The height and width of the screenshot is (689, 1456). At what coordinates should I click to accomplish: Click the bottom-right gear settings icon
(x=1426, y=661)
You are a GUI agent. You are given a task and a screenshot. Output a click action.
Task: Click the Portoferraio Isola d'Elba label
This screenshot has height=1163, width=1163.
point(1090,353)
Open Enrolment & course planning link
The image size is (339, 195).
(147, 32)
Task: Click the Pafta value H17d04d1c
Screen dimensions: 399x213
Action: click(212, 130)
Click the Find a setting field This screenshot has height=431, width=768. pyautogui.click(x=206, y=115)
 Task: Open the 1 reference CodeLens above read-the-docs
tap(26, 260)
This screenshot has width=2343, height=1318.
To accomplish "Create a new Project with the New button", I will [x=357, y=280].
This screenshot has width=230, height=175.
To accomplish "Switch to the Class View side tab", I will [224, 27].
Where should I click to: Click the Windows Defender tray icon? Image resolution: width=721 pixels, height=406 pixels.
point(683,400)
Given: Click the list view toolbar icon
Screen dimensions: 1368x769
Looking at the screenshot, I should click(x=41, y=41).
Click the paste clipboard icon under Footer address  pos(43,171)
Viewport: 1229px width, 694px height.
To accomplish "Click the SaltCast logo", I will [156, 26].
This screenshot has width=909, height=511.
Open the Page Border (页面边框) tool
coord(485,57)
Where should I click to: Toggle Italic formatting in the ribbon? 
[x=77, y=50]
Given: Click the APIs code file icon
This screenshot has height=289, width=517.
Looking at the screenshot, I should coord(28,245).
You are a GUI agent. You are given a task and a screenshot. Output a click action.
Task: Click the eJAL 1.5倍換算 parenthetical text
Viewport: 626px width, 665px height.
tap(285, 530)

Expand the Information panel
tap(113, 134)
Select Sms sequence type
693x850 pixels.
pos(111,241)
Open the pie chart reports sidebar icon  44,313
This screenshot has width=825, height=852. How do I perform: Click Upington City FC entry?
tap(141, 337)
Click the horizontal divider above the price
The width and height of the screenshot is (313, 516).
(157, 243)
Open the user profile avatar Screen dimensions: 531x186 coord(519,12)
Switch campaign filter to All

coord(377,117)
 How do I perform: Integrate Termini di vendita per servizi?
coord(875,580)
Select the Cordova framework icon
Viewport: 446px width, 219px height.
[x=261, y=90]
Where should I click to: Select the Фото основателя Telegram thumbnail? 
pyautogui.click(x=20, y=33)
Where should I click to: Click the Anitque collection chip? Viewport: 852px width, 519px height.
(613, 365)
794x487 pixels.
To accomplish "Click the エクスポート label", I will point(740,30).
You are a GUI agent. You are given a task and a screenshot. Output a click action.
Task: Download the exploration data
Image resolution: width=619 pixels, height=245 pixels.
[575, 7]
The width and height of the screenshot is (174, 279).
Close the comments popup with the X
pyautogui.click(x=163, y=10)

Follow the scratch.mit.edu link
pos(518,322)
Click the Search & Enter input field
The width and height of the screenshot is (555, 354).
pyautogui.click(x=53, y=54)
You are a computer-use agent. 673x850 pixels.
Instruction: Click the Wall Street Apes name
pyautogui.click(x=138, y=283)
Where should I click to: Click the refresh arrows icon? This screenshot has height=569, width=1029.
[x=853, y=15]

[Exercise brief]
Rewrite the entire listing above, replacing "GUI agent" with "screen agent" wherever it occurs and leaving everything else unchanged.

[Solution to this task]
The height and width of the screenshot is (689, 1456). At what coordinates should I click to accomplish: Click the bottom-right gear settings icon
(x=1426, y=661)
You are a screen agent. You are given a task and a screenshot. Output a click action.
Task: Click the Portoferraio Isola d'Elba label
This screenshot has height=1163, width=1163.
point(1090,353)
Open Enrolment & course planning link
The image size is (339, 195).
(147, 32)
Task: Click the Pafta value H17d04d1c
Screen dimensions: 399x213
Action: click(212, 130)
Click the Find a setting field This screenshot has height=431, width=768. pyautogui.click(x=206, y=115)
 Task: Open the 1 reference CodeLens above read-the-docs
tap(26, 260)
This screenshot has width=2343, height=1318.
To accomplish "Create a new Project with the New button", I will [x=357, y=280].
This screenshot has width=230, height=175.
To accomplish "Switch to the Class View side tab", I will [224, 27].
Where should I click to: Click the Windows Defender tray icon? Image resolution: width=721 pixels, height=406 pixels.
point(683,400)
Given: Click the list view toolbar icon
Screen dimensions: 1368x769
Looking at the screenshot, I should click(x=41, y=41).
Click the paste clipboard icon under Footer address  pos(43,171)
Viewport: 1229px width, 694px height.
To accomplish "Click the SaltCast logo", I will [156, 26].
This screenshot has width=909, height=511.
Open the Page Border (页面边框) tool
coord(485,57)
Where should I click to: Toggle Italic formatting in the ribbon? 
[x=77, y=50]
Given: Click the APIs code file icon
This screenshot has height=289, width=517.
Looking at the screenshot, I should coord(28,245).
You are a screen agent. You are given a task and a screenshot. Output a click action.
Task: Click the eJAL 1.5倍換算 parenthetical text
Viewport: 626px width, 665px height.
tap(285, 530)

Expand the Information panel
tap(113, 134)
Select Sms sequence type
693x850 pixels.
pos(111,241)
Open the pie chart reports sidebar icon  44,313
This screenshot has width=825, height=852. How do I perform: Click Upington City FC entry?
tap(141, 337)
Click the horizontal divider above the price
The width and height of the screenshot is (313, 516).
(157, 243)
Open the user profile avatar Screen dimensions: 531x186 coord(519,12)
Switch campaign filter to All

coord(377,117)
 How do I perform: Integrate Termini di vendita per servizi?
coord(875,580)
Select the Cordova framework icon
Viewport: 446px width, 219px height.
[x=261, y=90]
Where should I click to: Select the Фото основателя Telegram thumbnail? 
pyautogui.click(x=20, y=33)
Where should I click to: Click the Anitque collection chip? Viewport: 852px width, 519px height.
(613, 365)
794x487 pixels.
To accomplish "Click the エクスポート label", I will point(740,30).
You are a screen agent. You are given a task and a screenshot. Output a click action.
Task: Download the exploration data
Image resolution: width=619 pixels, height=245 pixels.
[575, 7]
The width and height of the screenshot is (174, 279).
Close the comments popup with the X
pyautogui.click(x=163, y=10)

Follow the scratch.mit.edu link
pos(518,322)
Click the Search & Enter input field
The width and height of the screenshot is (555, 354).
pyautogui.click(x=53, y=54)
You are a computer-use agent. 673x850 pixels.
Instruction: Click the Wall Street Apes name
pyautogui.click(x=138, y=283)
Where should I click to: Click the refresh arrows icon? This screenshot has height=569, width=1029.
[x=853, y=15]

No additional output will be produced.